§ **TEXT**
-------------------------
PetMeds® Dog Seizures (Canine Epilepsy)

A client came in the other day and asked why her dog was having seizures and what her treatment options were.  Unfortunately, seizure disorders are becoming more and more common in veterinary medicine. While genetic causes most certainly play a role, I strongly feel that there are many environmental and toxic factors that have played a role.  In my opinion and experience, commercial pet foods that lack nutrients, as well as over vaccinating a pet has certainly played a role in pets developing seizure disorders.

Dogs that experience seizures frequently may be diagnosed with epilepsy

Sometimes sensitivity to both external and internal pesticide use can be another factor.   If a pet experiences more than an isolated seizure, then a complete medical workup is recommended, including a full physical exam, blood CBC/chemistry/thyroid  and urine profiles, as well as bile acids liver function testing.
-------------------------
§ **GIVEN INFORMATION**
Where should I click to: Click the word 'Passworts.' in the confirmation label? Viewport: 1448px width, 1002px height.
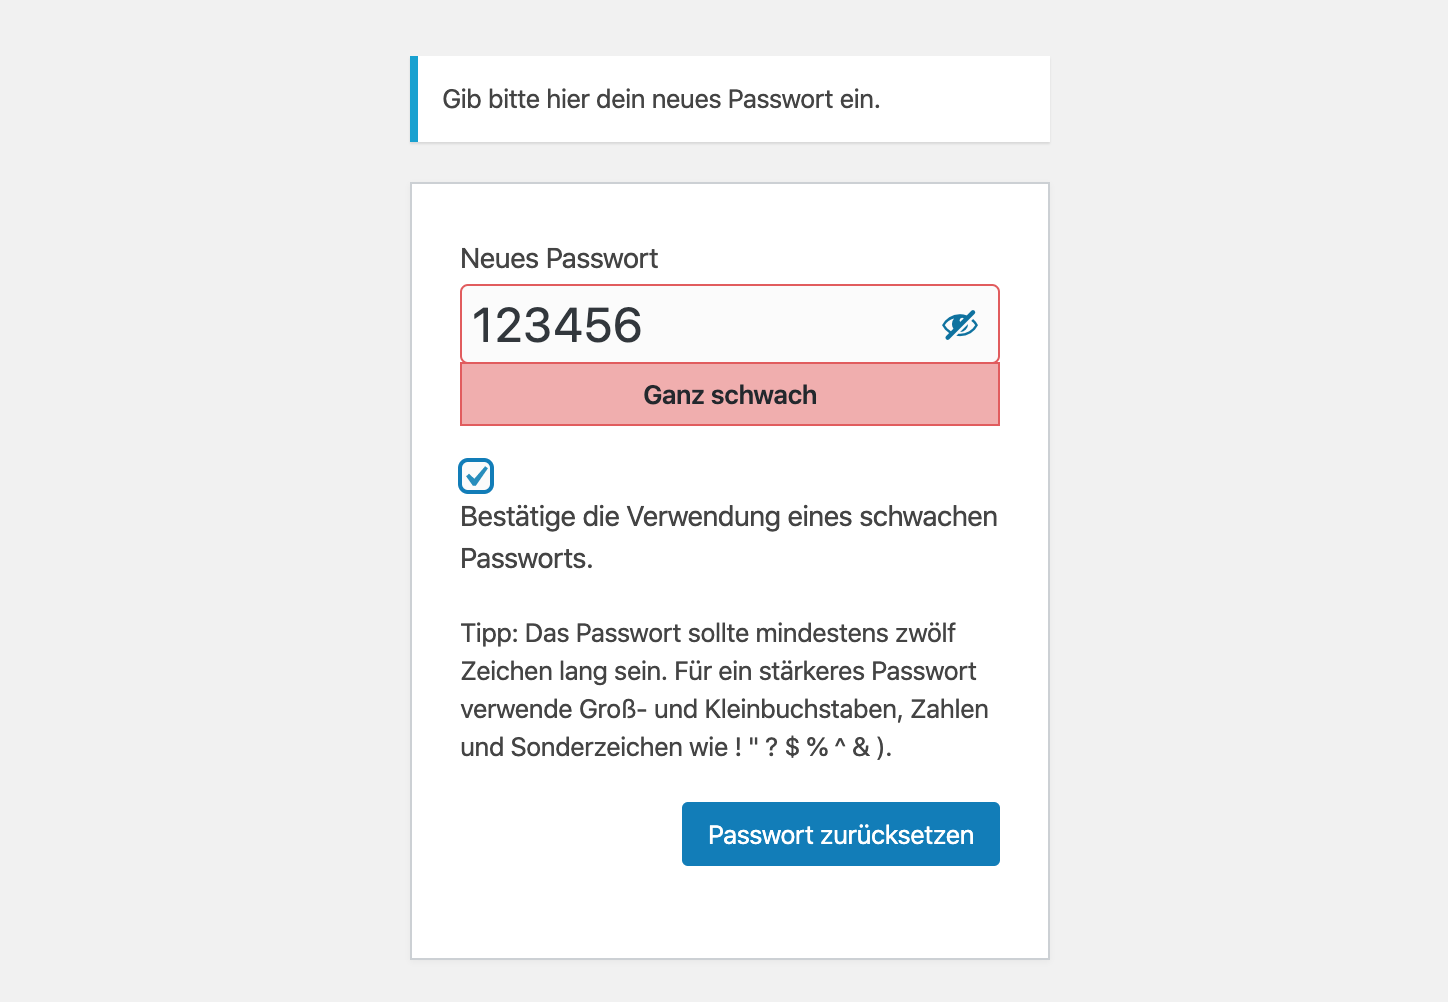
-------------------------
§ **PROBLEM STATEMENT**
Continue the article on dog seizures, picking up right after its final sentence about the recommended medical workup.

§ **OUTPUT FOR THIS EXERCISE**
For those who want to dig even deeper for underlying diseases, referral to a veterinary neurologist for an MRI and CSF analysis is recommended.  (In isolated seizure events, sometimes no treatment is elected.) If this testing does not reveal a cause, and seizures occur more frequently than once every 4-6 weeks, or in clusters, then it is likely your pet has a diagnosis of epilepsy, which is a seizure condition of unknown origin.

While seizures occur more in some breeds, any breed or mixed breed dog or cat can be affected.  Treatment options include conventional medical therapy with prescription drugs such as Phenobarbitol, Potassium Bromide or Keppra, as well as holistic options such as traditional Chinese medicine and acupuncture, herbal therapy, as well as homeopathy.  No matter which option is chosen, any pet experiencing chronic seizures should be seen by a veterinarian and have a complete medical workup.